[Begin Provided material]

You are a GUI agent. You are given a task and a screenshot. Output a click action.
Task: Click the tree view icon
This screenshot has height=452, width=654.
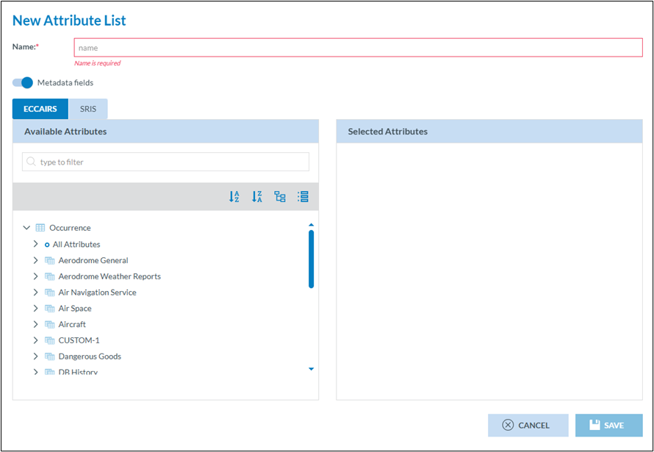[x=280, y=197]
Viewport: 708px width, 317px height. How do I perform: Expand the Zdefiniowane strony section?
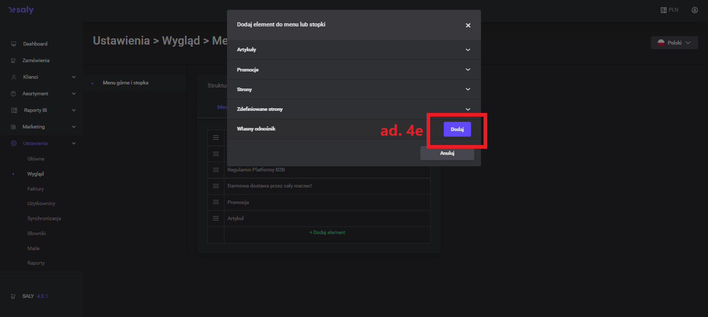coord(468,109)
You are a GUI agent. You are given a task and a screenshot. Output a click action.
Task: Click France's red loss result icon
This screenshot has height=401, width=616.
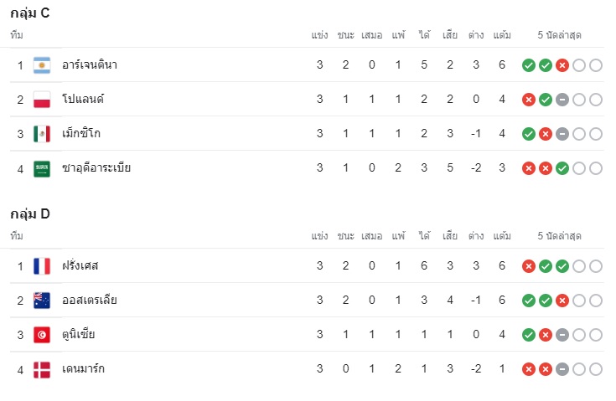(529, 266)
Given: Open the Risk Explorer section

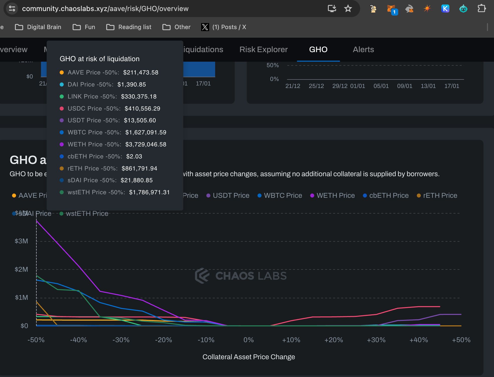Looking at the screenshot, I should (x=264, y=49).
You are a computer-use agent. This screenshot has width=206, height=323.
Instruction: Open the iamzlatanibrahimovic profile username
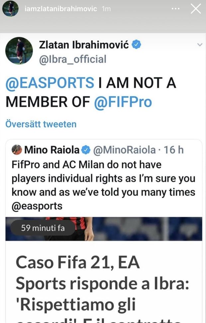[x=61, y=9]
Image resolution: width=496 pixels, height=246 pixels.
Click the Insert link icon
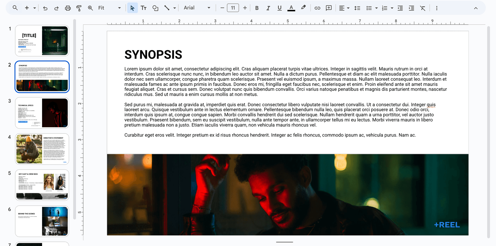click(317, 8)
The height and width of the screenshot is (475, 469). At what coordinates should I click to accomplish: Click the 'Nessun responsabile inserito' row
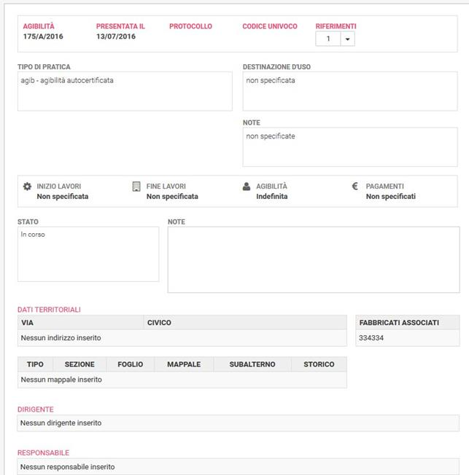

[End Provided material]

- [Goal of the exercise]:
Add 124 to each number in the click coordinates, then write out again every line from the one containing "You are a computer-use" through the end of the entries, inclusive, keeping all other text unchanged and leaving out the pictures.

- [Solution to the exercise]:
You are a computer-use agent. This screenshot has width=206, height=323.
Instruction: Open the iamzlatanibrahimovic profile username
[x=185, y=133]
Image resolution: width=496 pixels, height=246 pixels.
Click the Insert link icon
click(441, 132)
The height and width of the screenshot is (475, 469). At what coordinates should I click to accomplish: Click the 'Nessun responsabile inserito' row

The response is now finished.